Incontinence, or leaking urine, can occur when the muscles supporting the urethra don't squeeze properly.
Although some doctors have assumed that vaginal birth puts women at higher risk of incontinence later on, studies haven't focused on the long-term effects of delivery methods.
Dr. Ian Milsom at the Sahlgrenska Academy at Gothenburg University in Sweden and his colleagues collected information on more than 5,200 mothers who had given birth once.
Their babies were all born between 1985 and 1988. About 1,200 were delivered via C-section and the rest vaginally.
When mothers were surveyed roughly 22 years after giving birth, 40 percent of those who'd had their babies vaginally said they experienced urine leakage. That compared to 29 percent of women who'd had a C-section.
Milsom said it appears that it's the last stages of vaginal delivery -- passing the baby through the birth canal -- that are important for later incontinence risk.
That's because women who began labor with the intention of delivering vaginally, but ended up getting a C-section, were just as likely to report incontinence 20 years later as women who planned their C-section.
The researchers calculated that doctors would have to perform eight or nine C-sections to avoid one case of long-term incontinence in moms.
While leaky urine can be bothersome, Milsom said future incontinence risk is not a reason to perform a C-section.
"We're not advocating doing cesarean sections on everybody," he told Reuters Health.
C-sections also come with potential risks such as breathing problems for babies and future pregnancy complications for moms.

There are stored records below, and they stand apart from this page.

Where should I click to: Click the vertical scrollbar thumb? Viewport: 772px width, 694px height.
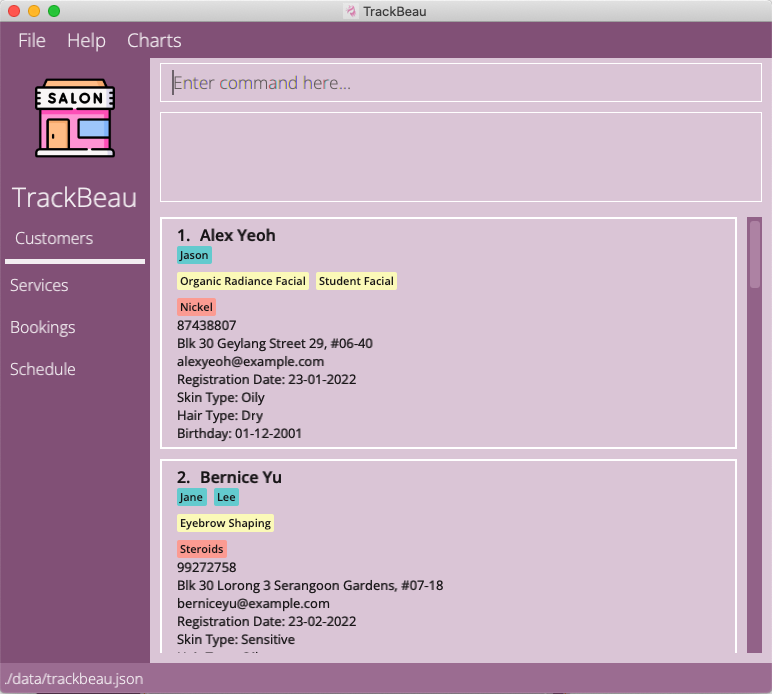point(755,254)
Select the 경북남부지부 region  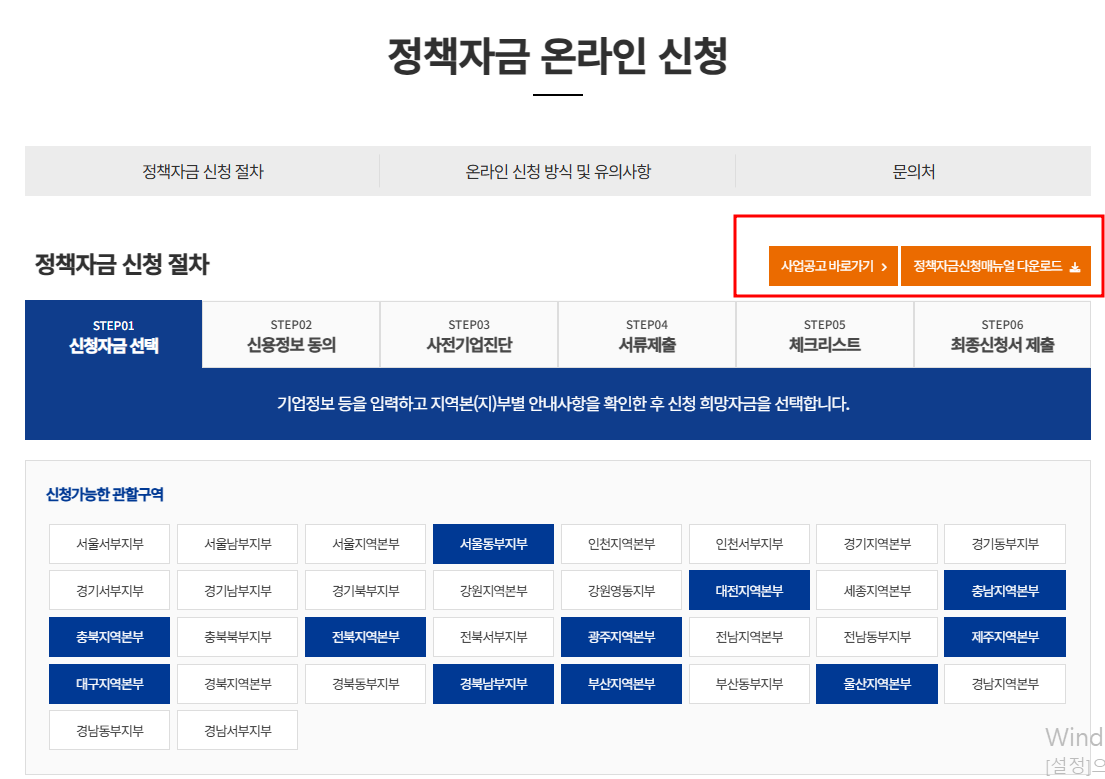[493, 684]
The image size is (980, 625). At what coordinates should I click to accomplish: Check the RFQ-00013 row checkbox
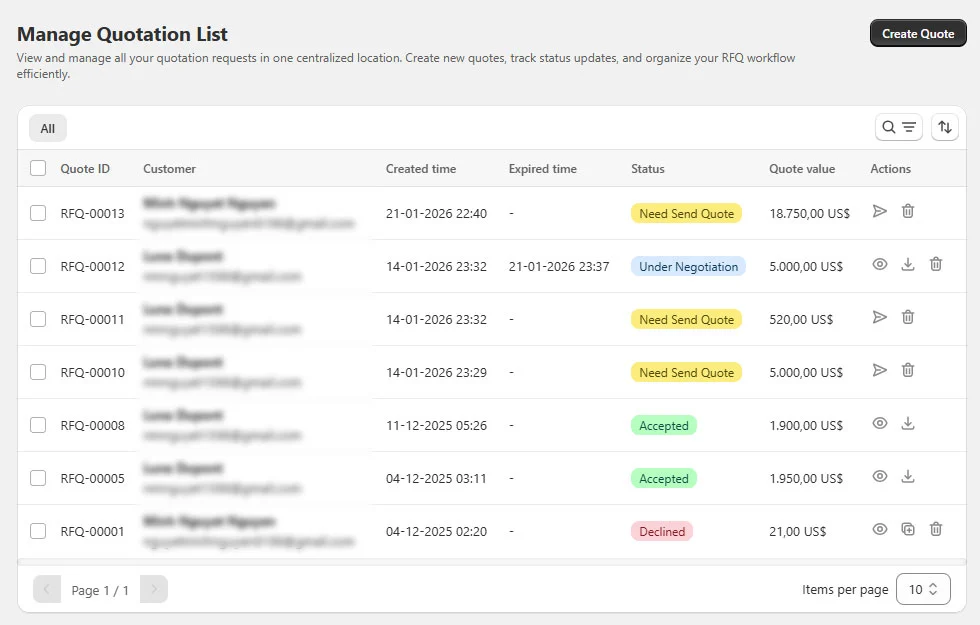tap(38, 212)
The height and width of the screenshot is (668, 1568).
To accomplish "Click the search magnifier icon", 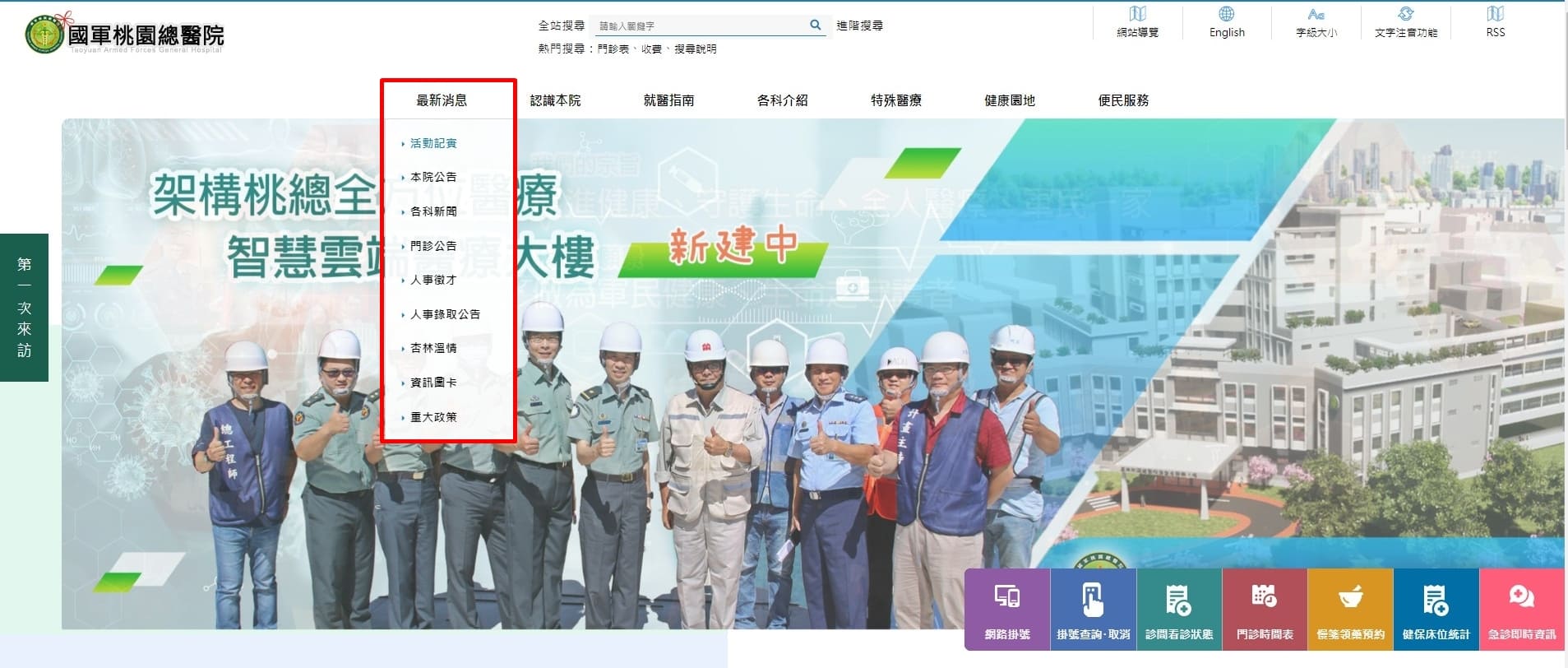I will pos(815,25).
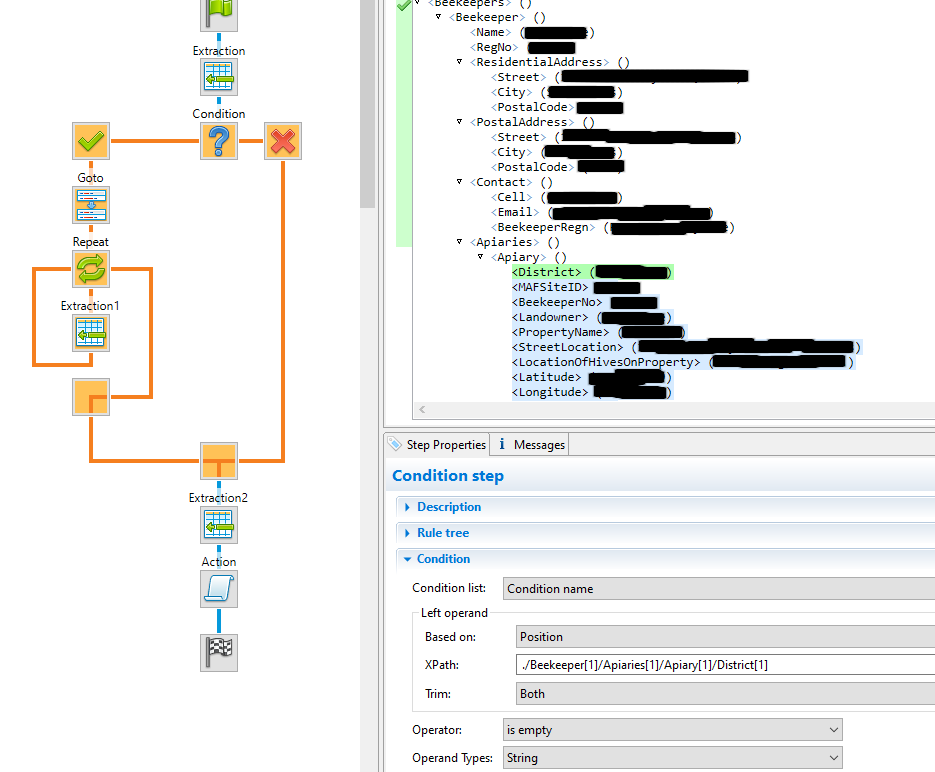
Task: Select the Repeat loop step
Action: click(91, 269)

Something that women can do to reduce their risk of incontinence is to control their weight, Milsom said.
His group found that among moms who'd had a C-section, obese women were more than three times as likely to have incontinence as normal-weight women. And obese mothers who'd delivered vaginally were two and a half times as likely to be incontinent as those who were normal weight at the time of the survey.
"This paper shows, most importantly to me, that if you control your weight you're going to do a lot better to control incontinence down the road than if you had a cesarean section over a vaginal delivery," Swift said.
He said one important measure missing from the study was how severe incontinence was.
For some women, occasional urine leakage is nothing to complain about. But for others, incontinence can be extremely disruptive.
"If you ask 100 women, 'Do you leak urine?' a lot of them will say, 'Yes.' The question is, how much does it bother you?" he said.
Milsom's results did show that women who had given birth vaginally were nearly three times as likely to have experienced incontinence for longer than a decade.
The authors of the study write in their report, published in BJOG: An International Journal of Obstetrics and Gynaecology, that the link between body size and incontinence is encouraging, "as it means that it is never too late to achieve an improvement of (urinary incontinence) through weight reduction and weight control."